* WHAT TO DO: Could you reproduce every one of the rows below word for word, leaving nothing out and changing nothing?

* GIVEN INFORMATION:
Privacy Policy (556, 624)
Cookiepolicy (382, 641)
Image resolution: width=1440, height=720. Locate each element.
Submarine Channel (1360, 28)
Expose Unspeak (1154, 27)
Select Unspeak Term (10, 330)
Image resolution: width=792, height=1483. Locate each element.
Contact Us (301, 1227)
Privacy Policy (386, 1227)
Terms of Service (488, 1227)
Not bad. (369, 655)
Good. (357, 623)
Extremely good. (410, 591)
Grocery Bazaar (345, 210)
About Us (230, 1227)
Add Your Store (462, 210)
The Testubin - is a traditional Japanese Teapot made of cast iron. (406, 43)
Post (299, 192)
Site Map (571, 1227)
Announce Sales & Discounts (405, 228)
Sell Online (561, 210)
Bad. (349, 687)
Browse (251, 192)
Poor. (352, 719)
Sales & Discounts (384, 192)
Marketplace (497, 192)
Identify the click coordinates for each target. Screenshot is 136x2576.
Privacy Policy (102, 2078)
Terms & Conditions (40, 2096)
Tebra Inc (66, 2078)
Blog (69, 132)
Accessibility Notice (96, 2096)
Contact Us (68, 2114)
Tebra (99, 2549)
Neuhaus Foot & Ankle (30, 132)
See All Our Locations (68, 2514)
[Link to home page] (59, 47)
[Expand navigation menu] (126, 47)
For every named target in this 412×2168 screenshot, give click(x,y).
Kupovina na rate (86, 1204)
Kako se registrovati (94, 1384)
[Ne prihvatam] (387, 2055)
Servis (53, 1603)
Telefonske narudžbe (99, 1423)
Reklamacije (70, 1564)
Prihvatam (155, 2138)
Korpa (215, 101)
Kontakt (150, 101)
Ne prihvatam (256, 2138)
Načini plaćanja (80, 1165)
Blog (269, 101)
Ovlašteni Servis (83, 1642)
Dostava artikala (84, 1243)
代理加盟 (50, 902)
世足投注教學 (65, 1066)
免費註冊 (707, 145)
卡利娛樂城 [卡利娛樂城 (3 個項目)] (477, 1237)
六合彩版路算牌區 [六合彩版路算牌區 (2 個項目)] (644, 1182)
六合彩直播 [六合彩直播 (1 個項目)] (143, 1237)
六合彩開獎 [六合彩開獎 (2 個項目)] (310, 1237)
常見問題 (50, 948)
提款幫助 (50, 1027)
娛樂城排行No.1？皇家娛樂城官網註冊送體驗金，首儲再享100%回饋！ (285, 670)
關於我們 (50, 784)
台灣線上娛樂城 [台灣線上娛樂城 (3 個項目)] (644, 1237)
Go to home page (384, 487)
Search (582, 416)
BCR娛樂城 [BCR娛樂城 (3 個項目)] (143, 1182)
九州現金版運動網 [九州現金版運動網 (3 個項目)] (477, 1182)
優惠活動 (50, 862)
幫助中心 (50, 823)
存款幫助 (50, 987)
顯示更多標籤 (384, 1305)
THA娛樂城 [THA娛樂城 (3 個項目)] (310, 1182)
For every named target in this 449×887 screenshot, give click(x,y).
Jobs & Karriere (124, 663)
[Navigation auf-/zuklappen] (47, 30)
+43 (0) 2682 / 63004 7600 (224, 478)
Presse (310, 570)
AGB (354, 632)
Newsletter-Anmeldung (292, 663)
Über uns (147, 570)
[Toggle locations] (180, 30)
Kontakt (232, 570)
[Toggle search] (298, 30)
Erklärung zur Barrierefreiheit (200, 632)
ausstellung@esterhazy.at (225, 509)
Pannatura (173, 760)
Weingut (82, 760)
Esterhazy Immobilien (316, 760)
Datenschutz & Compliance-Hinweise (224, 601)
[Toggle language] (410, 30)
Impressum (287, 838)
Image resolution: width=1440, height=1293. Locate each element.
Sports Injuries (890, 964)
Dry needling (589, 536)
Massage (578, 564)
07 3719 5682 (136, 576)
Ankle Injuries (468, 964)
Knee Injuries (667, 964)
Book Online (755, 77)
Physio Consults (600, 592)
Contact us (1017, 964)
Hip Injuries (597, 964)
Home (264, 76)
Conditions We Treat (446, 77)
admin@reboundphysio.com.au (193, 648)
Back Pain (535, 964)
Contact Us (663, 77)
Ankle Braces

* SOLUTION TO THE PROBLEM:
Privacy Policy (556, 624)
Cookiepolicy (382, 641)
Image resolution: width=1440, height=720. Locate each element.
Submarine Channel (1360, 28)
Expose Unspeak (1154, 27)
Select Unspeak Term (10, 330)
Image resolution: width=792, height=1483. Locate each element.
Contact Us (301, 1227)
Privacy Policy (386, 1227)
Terms of Service (488, 1227)
Not bad. (369, 655)
Good. (357, 623)
Extremely good. (410, 591)
Grocery Bazaar (345, 210)
About Us (230, 1227)
Add Your Store (462, 210)
The Testubin - is a traditional Japanese Teapot made of cast iron. (406, 43)
Post (299, 192)
Site Map (571, 1227)
Announce Sales & Discounts (405, 228)
Sell Online (561, 210)
Bad. (349, 687)
Browse (251, 192)
Poor. (352, 719)
Sales & Discounts (384, 192)
Marketplace (497, 192)
Identify the click coordinates for each target. Screenshot is 136x2576.
Privacy Policy (102, 2078)
Terms & Conditions (40, 2096)
Tebra Inc (66, 2078)
Blog (69, 132)
Accessibility Notice (96, 2096)
Contact Us (68, 2114)
Tebra (99, 2549)
Neuhaus Foot & Ankle (30, 132)
See All Our Locations (68, 2514)
[Link to home page] (59, 47)
[Expand navigation menu] (126, 47)
For every named target in this 412×2168 screenshot, give click(x,y).
Kupovina na rate (86, 1204)
Kako se registrovati (94, 1384)
[Ne prihvatam] (387, 2055)
Servis (53, 1603)
Telefonske narudžbe (99, 1423)
Reklamacije (70, 1564)
Prihvatam (155, 2138)
Korpa (215, 101)
Kontakt (150, 101)
Ne prihvatam (256, 2138)
Načini plaćanja (80, 1165)
Blog (269, 101)
Ovlašteni Servis (83, 1642)
Dostava artikala (84, 1243)
代理加盟 (50, 902)
世足投注教學 (65, 1066)
免費註冊 (707, 145)
卡利娛樂城 [卡利娛樂城 (3 個項目)] (477, 1237)
六合彩版路算牌區 [六合彩版路算牌區 (2 個項目)] (644, 1182)
六合彩直播 [六合彩直播 (1 個項目)] (143, 1237)
六合彩開獎 [六合彩開獎 (2 個項目)] (310, 1237)
常見問題 (50, 948)
提款幫助 (50, 1027)
娛樂城排行No.1？皇家娛樂城官網註冊送體驗金，首儲再享100%回饋！ (285, 670)
關於我們 (50, 784)
台灣線上娛樂城 [台灣線上娛樂城 (3 個項目)] (644, 1237)
Go to home page (384, 487)
Search (582, 416)
BCR娛樂城 [BCR娛樂城 (3 個項目)] (143, 1182)
九州現金版運動網 [九州現金版運動網 (3 個項目)] (477, 1182)
優惠活動 (50, 862)
幫助中心 (50, 823)
存款幫助 (50, 987)
顯示更多標籤 (384, 1305)
THA娛樂城 [THA娛樂城 (3 個項目)] (310, 1182)
For every named target in this 449×887 screenshot, give click(x,y).
Jobs & Karriere (124, 663)
[Navigation auf-/zuklappen] (47, 30)
+43 (0) 2682 / 63004 7600 (224, 478)
Presse (310, 570)
AGB (354, 632)
Newsletter-Anmeldung (292, 663)
Über uns (147, 570)
[Toggle locations] (180, 30)
Kontakt (232, 570)
[Toggle search] (298, 30)
Erklärung zur Barrierefreiheit (200, 632)
ausstellung@esterhazy.at (225, 509)
Pannatura (173, 760)
Weingut (82, 760)
Esterhazy Immobilien (316, 760)
Datenschutz & Compliance-Hinweise (224, 601)
[Toggle language] (410, 30)
Impressum (287, 838)
Image resolution: width=1440, height=1293. Locate each element.
Sports Injuries (890, 964)
Dry needling (589, 536)
Massage (578, 564)
07 3719 5682 (136, 576)
Ankle Injuries (468, 964)
Knee Injuries (667, 964)
Book Online (755, 77)
Physio Consults (600, 592)
Contact us (1017, 964)
Hip Injuries (597, 964)
Home (264, 76)
Conditions We Treat (446, 77)
admin@reboundphysio.com.au (193, 648)
Back Pain (535, 964)
Contact Us (663, 77)
Ankle Braces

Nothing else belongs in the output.